Murof poderwał się usłużnie, by je pozbierać.
- To nic, to naprawdę drobiazg.
Kiedy je pedantycznie ustawił, wrócił do stołu i uczciwie nalał wódki do szklanek. Potem jednym haustem wypił swoją porcję i, nie czekając na gościa, znowu napełnił stakanczyk.
Stern wyciągnął rękę, lecz się zawahał. Równie szybko zrezygnował, sięgając do salaterki po jeżyny. Stanęły mu przed oczami gęste zielone krzewy tworzące pośród strzelistych świerków cienisty szpaler.

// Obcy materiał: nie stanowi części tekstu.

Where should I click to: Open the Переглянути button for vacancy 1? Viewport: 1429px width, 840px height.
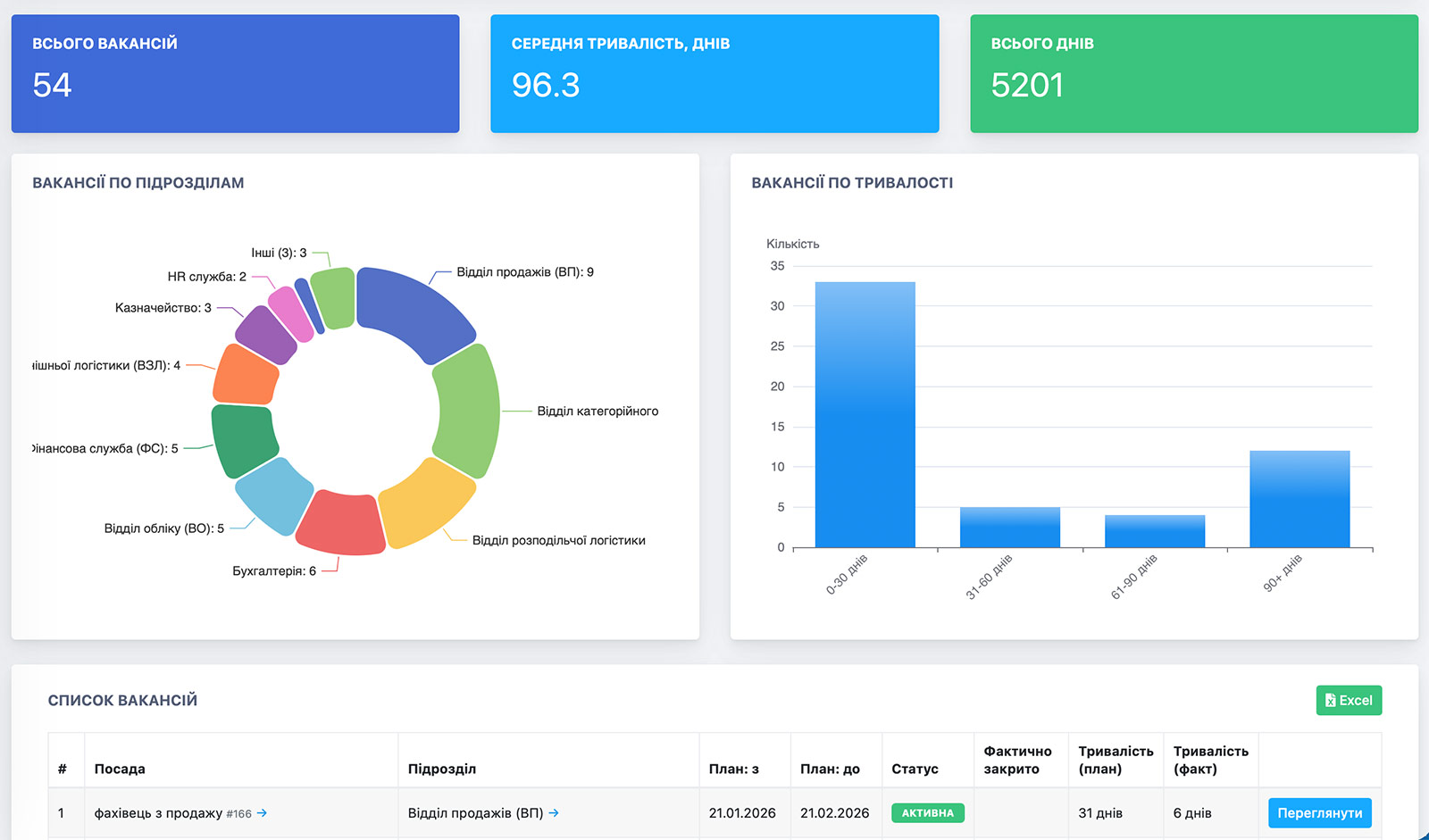1319,813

W nim, obrócone twarzą do ziemi, leżały zwłoki Olgi Kurzęckiej. Ten obrazek wywołał torsje u wrażliwego jak panienka Brodackiego. Kiedy Stern umieszczał aparat na statywie, stażysta wierzchem dłoni wycierał z kącików ust resztki śniadania. To chyba wtedy wyrwało się Jakubowi, że ostatni raz zabiera ze sobą na wizję małolata.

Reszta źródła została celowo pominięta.